Across the nation, lawmakers have been faced with difficult decisions as many states are closed or closing its legislative session. Pain Ambassador Advocates have actively emailed, called and testified on behalf of several bills which would impact the pain community. We thank them for their strength and courage in sharing their pain journey before the legislature. Together, we are making incredible strides for pain warriors.
We are pleased to have learned that Representative David Lewis recently introduced
, Reduces Barriers to Improve NC Health & Safety. If turned into law, this bill will do a few things:
*Specifically prohibits step therapy/fail first in the prescribing of abuse-deterrent opioids.
Abuse-Deterrent Opioids are a new type of medication, an innovative technology that removes the ability to misuse and abuse; you cannot crush, snort or otherwise manipulate the fomularies to achieve a "high".
*For all treatments, HB 1048 establishes limits and exemptions for step therapy and fail-first protocols.
U.S. Pain's Position:
This bill establishes a transparent process for health care providers to request exceptions, while also requiring insurers to exempt patients from step therapy if their physician determines that the insurer-required drug is not in the patient's best interest.
U.S. Pain would like to come out of the gates strong to ensure that this bill has the best chance at passing for your family, loved ones, friends and you. By taking one simple step, you are working to ensure quality access to treatment for pain patients in North Carolina! Please email the chairmen of the House Insurance Committee and ask that they SUPPORT HB 1048:
Talking points can be provided upon request.
Tennessee-Across the country, health plan providers are increasingly making abrupt changes to their policies that pressure patients to switch from the medications keeping them stable. These cover changes are anything that makes it difficult to afford a crucial medication-whether eliminating coverage of the drug entirely or switching the drug to a more expensive tier or category.
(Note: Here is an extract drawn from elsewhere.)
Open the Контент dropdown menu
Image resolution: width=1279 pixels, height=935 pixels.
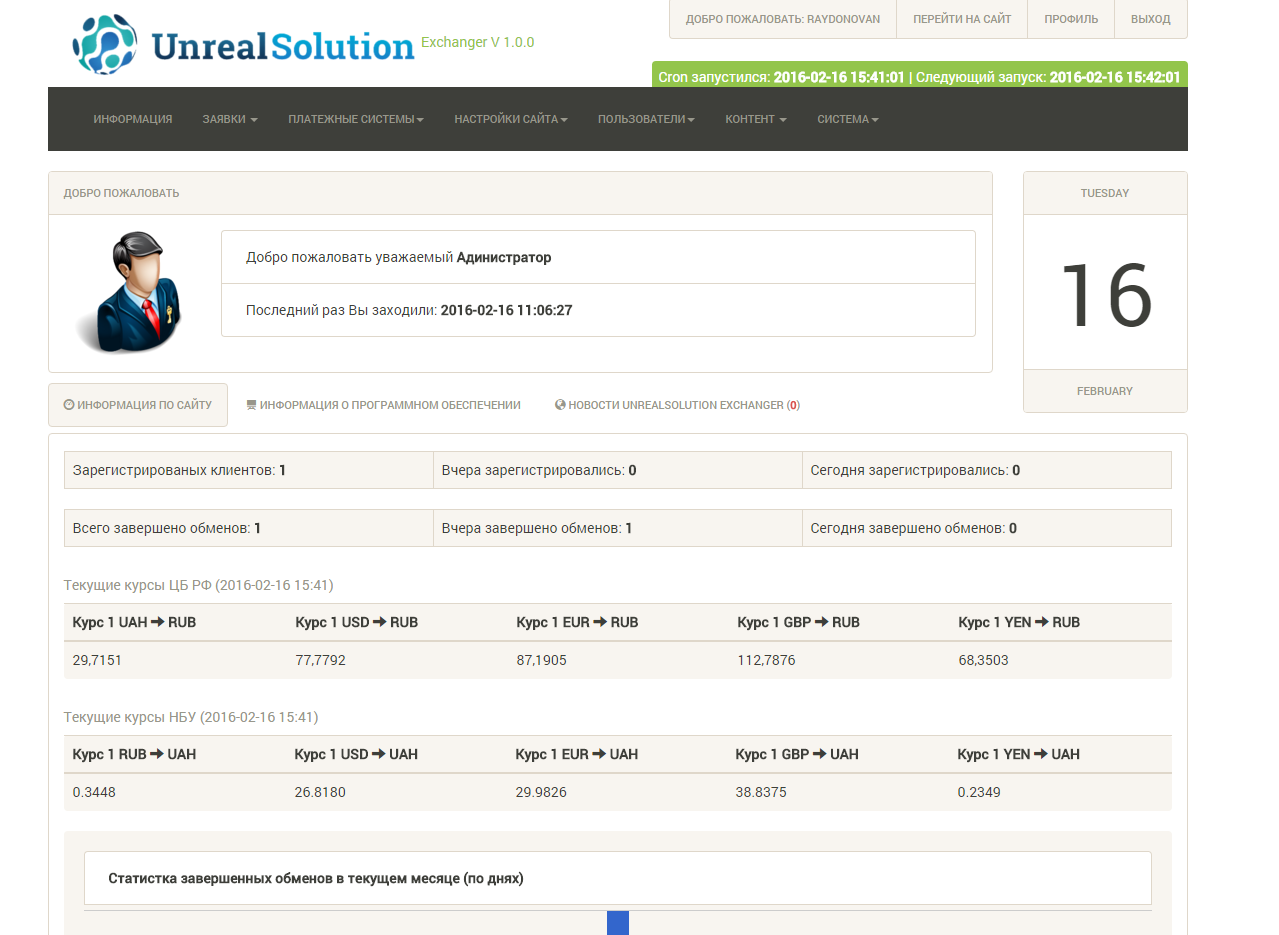point(756,119)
Forcing a switch in medications for financial reasons rather than medical ones is unfair and unsafe. We believe this practice, sometimes known as non-medical switching, needs reform.
That's why we're collaborating with 14 other organizations in Tennessee to share a survey from the Global Healthy Living Foundation about how health insurance changes affect treatment. By providing lawmakers with data and stories about patients' experiences with non-medical switching, we can help them make more educated decisions on the issue.
those who reside in Tennessee to take the survey and share it with others. In addition to helping improve patient care, when you complete the survey, you'll be entered into a raffle for one of three $100 gift cards!
New Jersey-Members of the Assembly Health and Senior Services Committee held a hearing recently to vote on A1833. This bill mandates coverage for opioid analgesics with abuse-deterrent properties. The bill requires health insurers to provide coverage on the insurer's formulary, drug list, or other lists of similar construct, for at least one prescribed abuse-deterrent opioid analgesic drug product per opioid analgesic active ingredient, subject to various provisions.
Executive Director Casey Cashman provided testimony, in addition to U.S. Pain Foundation submitting a letter to members and the Chairman, Herbert Conaway. The bill has been released from committee and will continue moving within the Assembly.
Pictured: Executive Director Casey Cashman with New Jersey Assemblyman Erik Peterson.
Ohio-House Bill 505 was favorably reported out of the House with a vote of 93-0! Now it will go to the Senate. We thank those Ambassadors and Advocates who urged their House members to support this legislation.
About this Bill: HB 505 is Titled Biological products-regulate/pharmacist substitution. It amends various sectionsof the Revised Code regarding the regulation of biological products and the substitution of interchangeable biological products when dispensed by a pharmacist.
U.S. Pain's Position:
The organization recently submitted a letter to the Chair of the House Health and Aging Committee, noting the organization supports the legislation as it includes prescriber communication. Although there are cost benefits that may occur from biosimilars, substituting a biosimilar or an interchangeable biological product without informing the prescriber could be detrimental to patient safety. That is why U.S. Pain supports HB 505.
Missouri-In a vote of 146-5, the House Truly Agreed and finally passed House Bill 2029. It is now awaiting the Governor's signature. U.S. Pain thanks those who took the time to reach out to various lawmakers during this session, explaining the reasons as to why this bill is so important to the pain community. HB 2029 would provide a more transparent process for physicians to override step therapy protocol, an insurer practice that requires patients to fail on a series of treatment before being granted access to their originally prescribed medication. With your efforts, we were able to bring the bill all the way to the Governor's desk for his consideration. Your voice matters.
Illinois-We are pleased to have learned that HB 3549 passed unanimously out of the House!
About this Bill: Under HB 3549, an exception process would allow a patient to receive the best option available to seek some relief from their chronic pain; physicians have the option of submitting evidence of failure or intolerance of alternative options, not originally prescribed.
Pain Ambassadors and Advocates have been extremely active with our grassroots efforts to ensure lawmakers understood the provisions within the bill and its benefits to the pain community of Illinois, if passed.